When tracking inter-transaction dependencies (independent transactions accessing the same primary key), the Ndb handler uses an internal hash table, This hash table is maintained for the duration of the (epoch) transaction. The keys of the hash are the table id and primary key values. For each key, the hash stores a transaction id.
As each row event is applied, the Ndb handler inserts an entry into the hash with the event's table id and primary key values, and the event's user transaction id. If a hash entry already exists then the Ndb handler knows that some row event has already been applied to that row in this epoch transaction.

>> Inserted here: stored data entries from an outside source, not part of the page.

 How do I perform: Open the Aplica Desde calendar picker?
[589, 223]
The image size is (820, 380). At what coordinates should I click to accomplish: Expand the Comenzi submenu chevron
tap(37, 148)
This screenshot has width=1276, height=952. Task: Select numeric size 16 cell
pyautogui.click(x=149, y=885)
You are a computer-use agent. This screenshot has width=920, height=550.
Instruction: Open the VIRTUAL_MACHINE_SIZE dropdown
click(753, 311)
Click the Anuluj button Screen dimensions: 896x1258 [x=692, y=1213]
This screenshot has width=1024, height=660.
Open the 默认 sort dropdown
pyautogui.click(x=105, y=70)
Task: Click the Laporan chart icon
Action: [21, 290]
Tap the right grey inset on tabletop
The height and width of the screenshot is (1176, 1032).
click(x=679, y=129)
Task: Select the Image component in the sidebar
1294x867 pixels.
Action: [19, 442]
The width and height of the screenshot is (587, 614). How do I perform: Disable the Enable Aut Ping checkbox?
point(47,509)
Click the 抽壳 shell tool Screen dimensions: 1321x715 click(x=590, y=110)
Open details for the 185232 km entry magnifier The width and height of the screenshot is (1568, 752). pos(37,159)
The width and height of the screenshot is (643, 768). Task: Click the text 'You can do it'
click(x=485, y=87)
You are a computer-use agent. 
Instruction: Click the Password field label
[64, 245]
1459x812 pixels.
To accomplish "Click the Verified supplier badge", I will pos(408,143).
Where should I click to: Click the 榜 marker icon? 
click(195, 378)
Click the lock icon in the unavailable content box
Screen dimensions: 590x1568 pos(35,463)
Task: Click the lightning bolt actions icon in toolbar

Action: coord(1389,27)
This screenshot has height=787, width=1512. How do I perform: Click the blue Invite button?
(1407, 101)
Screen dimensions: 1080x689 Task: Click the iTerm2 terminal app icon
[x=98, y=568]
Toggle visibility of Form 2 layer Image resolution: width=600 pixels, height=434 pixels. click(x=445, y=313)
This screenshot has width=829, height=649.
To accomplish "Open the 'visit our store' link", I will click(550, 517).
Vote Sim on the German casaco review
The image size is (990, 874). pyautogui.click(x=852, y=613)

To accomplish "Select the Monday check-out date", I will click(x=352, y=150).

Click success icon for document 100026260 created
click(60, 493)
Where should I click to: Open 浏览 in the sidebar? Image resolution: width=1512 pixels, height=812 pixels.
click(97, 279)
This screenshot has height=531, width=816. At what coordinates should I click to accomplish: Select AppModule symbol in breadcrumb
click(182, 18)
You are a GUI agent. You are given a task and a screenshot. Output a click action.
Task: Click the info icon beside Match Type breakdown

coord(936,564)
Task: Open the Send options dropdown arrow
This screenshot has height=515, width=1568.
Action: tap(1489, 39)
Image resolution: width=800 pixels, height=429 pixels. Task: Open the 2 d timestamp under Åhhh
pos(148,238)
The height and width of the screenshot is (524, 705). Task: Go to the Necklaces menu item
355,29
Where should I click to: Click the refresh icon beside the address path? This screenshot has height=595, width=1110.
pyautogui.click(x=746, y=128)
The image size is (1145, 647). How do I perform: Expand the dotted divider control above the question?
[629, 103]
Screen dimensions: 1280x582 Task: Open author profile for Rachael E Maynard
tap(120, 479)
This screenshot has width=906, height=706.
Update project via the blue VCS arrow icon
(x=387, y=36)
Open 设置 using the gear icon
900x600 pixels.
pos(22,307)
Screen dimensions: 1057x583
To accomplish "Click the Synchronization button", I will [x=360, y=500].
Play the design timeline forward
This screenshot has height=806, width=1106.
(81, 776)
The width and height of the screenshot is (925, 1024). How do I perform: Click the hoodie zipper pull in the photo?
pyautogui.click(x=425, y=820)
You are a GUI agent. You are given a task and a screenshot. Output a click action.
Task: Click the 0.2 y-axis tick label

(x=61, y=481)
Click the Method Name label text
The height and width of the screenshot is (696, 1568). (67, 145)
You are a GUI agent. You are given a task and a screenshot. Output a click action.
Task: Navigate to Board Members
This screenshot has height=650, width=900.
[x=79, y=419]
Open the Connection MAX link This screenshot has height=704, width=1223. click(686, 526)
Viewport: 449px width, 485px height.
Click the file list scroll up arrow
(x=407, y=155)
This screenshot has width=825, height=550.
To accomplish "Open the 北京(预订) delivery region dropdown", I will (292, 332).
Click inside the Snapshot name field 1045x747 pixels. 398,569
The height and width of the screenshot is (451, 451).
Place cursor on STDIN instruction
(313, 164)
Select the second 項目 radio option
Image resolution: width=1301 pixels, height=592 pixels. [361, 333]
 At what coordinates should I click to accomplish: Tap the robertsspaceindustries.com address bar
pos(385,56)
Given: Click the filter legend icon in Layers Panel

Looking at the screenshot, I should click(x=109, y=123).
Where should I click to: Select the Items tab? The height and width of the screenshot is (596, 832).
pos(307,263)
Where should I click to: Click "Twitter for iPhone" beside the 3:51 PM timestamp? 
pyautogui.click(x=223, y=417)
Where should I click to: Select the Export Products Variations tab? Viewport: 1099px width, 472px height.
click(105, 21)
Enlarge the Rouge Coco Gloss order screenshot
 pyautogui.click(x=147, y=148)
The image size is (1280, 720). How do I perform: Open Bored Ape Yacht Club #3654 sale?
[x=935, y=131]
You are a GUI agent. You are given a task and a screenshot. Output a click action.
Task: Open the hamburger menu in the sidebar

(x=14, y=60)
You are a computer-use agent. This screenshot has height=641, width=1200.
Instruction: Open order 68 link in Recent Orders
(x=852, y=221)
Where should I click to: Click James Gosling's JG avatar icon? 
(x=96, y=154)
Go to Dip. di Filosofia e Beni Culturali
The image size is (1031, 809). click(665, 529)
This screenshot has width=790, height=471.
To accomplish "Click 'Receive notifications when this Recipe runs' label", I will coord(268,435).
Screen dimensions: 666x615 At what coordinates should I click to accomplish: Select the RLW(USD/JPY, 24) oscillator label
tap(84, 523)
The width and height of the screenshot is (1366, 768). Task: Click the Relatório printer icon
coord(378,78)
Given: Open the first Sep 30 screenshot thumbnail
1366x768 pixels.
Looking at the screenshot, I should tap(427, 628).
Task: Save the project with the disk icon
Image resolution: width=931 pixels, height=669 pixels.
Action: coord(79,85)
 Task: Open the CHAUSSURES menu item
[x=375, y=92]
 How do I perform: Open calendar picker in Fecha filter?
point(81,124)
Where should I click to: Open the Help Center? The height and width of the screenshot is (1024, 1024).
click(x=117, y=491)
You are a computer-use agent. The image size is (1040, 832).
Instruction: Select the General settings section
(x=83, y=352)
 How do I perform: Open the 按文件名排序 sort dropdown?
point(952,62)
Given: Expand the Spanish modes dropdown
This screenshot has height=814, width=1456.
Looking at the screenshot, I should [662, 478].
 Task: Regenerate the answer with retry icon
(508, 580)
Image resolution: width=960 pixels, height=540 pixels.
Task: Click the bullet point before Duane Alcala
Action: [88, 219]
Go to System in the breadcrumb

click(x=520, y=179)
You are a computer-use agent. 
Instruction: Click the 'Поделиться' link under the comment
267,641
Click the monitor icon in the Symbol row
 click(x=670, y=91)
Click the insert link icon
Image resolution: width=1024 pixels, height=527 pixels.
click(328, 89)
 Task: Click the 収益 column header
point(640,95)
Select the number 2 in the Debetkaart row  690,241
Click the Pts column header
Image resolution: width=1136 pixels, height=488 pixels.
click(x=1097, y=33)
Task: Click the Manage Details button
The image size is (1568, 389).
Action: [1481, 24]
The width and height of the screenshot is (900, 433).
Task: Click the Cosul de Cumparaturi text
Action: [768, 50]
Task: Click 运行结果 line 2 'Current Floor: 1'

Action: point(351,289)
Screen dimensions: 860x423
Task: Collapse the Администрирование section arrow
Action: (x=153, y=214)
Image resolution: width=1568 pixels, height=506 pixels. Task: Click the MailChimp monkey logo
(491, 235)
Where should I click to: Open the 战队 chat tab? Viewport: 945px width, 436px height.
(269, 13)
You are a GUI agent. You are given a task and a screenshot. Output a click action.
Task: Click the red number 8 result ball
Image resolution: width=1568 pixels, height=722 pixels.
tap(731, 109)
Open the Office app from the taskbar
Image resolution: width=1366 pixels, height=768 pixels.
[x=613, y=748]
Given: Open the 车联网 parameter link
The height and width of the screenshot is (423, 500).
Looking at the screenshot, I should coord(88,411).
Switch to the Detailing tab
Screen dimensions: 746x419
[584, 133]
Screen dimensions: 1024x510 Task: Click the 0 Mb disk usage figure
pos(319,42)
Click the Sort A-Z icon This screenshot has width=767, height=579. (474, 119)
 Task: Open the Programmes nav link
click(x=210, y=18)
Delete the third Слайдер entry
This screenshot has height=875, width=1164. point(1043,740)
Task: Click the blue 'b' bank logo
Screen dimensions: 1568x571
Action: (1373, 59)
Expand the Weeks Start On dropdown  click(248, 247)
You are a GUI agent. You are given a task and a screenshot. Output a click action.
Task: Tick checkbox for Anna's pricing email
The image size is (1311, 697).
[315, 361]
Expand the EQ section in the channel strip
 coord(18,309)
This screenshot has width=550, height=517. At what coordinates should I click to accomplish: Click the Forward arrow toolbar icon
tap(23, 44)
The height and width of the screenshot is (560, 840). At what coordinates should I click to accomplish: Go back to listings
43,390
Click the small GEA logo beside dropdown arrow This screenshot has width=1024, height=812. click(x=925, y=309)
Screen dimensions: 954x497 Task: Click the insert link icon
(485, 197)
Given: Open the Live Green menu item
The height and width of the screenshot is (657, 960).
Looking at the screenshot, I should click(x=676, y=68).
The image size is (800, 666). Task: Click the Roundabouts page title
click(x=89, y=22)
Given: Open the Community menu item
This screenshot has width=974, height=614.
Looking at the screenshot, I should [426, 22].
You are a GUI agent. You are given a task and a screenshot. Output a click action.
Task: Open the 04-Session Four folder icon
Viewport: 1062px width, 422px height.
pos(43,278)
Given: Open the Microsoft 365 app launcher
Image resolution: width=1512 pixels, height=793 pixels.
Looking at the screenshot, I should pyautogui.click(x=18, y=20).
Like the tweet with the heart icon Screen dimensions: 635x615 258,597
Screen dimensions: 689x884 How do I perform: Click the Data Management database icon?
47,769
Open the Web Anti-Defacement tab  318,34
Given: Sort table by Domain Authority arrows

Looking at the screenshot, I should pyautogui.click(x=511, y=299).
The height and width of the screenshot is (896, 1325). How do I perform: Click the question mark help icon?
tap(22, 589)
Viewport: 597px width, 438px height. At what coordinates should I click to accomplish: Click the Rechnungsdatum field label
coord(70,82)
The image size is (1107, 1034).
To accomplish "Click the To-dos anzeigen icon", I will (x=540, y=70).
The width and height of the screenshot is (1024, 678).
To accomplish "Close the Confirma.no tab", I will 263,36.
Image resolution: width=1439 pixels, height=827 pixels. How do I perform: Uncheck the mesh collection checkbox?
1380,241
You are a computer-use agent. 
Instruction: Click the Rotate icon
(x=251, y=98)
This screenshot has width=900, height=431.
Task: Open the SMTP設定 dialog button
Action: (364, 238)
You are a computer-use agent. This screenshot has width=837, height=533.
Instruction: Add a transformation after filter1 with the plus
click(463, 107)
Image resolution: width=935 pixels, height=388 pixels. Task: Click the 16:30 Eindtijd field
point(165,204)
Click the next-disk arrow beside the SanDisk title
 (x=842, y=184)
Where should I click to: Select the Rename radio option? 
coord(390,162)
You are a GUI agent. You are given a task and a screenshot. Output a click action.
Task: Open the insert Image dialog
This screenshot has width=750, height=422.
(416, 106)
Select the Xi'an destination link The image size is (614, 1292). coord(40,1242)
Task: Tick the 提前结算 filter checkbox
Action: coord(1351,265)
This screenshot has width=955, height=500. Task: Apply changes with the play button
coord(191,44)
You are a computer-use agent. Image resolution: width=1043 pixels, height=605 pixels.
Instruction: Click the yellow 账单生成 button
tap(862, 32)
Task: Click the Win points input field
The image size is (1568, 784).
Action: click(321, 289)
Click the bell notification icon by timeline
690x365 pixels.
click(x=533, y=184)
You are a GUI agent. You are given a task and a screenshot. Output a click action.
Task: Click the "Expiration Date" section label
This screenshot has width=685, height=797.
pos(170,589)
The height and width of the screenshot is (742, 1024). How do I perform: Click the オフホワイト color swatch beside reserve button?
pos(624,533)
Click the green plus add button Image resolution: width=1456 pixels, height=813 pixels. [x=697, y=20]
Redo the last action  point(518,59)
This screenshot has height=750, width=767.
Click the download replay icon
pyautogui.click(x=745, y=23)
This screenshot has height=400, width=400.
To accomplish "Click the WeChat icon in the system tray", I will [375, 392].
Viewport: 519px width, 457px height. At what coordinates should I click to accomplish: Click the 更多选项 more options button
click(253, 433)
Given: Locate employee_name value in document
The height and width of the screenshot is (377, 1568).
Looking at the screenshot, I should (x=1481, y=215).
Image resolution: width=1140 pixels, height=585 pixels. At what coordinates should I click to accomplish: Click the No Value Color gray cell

If that event had a different transaction id to the current event then there is an inter-transaction dependency between the existing entry and the new entry.
So dependency tracking within an epoch is done using an in-memory hash table.
I hope that answers your question. Let me know if it's not clear.
Frazer

Max said...

Thanks Frazer, this does partly answer my question.

The remaining question would be that using this hash table you could then execute the queries within an epoch in parallell threads. Is this done? or has any work been done to this end?

Frazer Clement said...

Hi Max,
You're correct that the transaction dependencies can be used to find sets of independent transactions which can be executed in parallel.
For Cluster, all user transactions recorded in a single epoch transaction on the Master are applied as a single transaction on the slave. The parallelism of application on the slave is therefore only limited by the Slave execution batch size. In other words, we already have parallel application of all user transaction operations within an epoch on the Slave. These parallel operations share a single TC instance thread, but are fully parallel in terms of LQH execution (and are asynchronous with respect to each other).
Monitoring dependencies between separate Binlog transactions (epoch or otherwise) could be used to increase parallelism on the Slave. For Cluster it could be used to apply epochs in parallel, and for other engines such as InnoDB, it would give the inter-transaction parallelism which is currently missing.
I believe that the replication team are working on increasing the utility of the multithreaded slave work they have started (currently only multithreaded between DBs). I'm not sure if they're looking at key-based dependency analysis yet.
Frazer

Max said...

Thanks Frazer. Yes, my assumption was that since there would only be one binlog applier on the slave cluster that could easilily become a bottleneck. I mean on the MySQL server side, not the data nodes, as the binlog execution thread is also monothreaded on the server. But it might be that the load on the MySQL server is so small compared to the data nodes that this isn't an issue?

Frazer Clement said...

Hi Max,
Yes asynchronous replication through MySQL is single threaded in a number of places including the Binlog writing, the Slave IO thread and the Slave SQL thread. For Ndb, the TC thread handling each epoch transaction is also a single-threaded choke point. The Slave SQL thread is often the biggest bottleneck as it executes and commits transactions from the Binlog serially.
For Ndb I am not sure what the first bottleneck would be. Due to the batching and intra-epoch parallelism we rarely hear of users with replication performance problems.
If we were to have a performance problem due to single threading in the slave SQL thread then we could attempt to parallelise some part of the Slave work from a single serial Binlog, such as executing multiple epochs concurrently.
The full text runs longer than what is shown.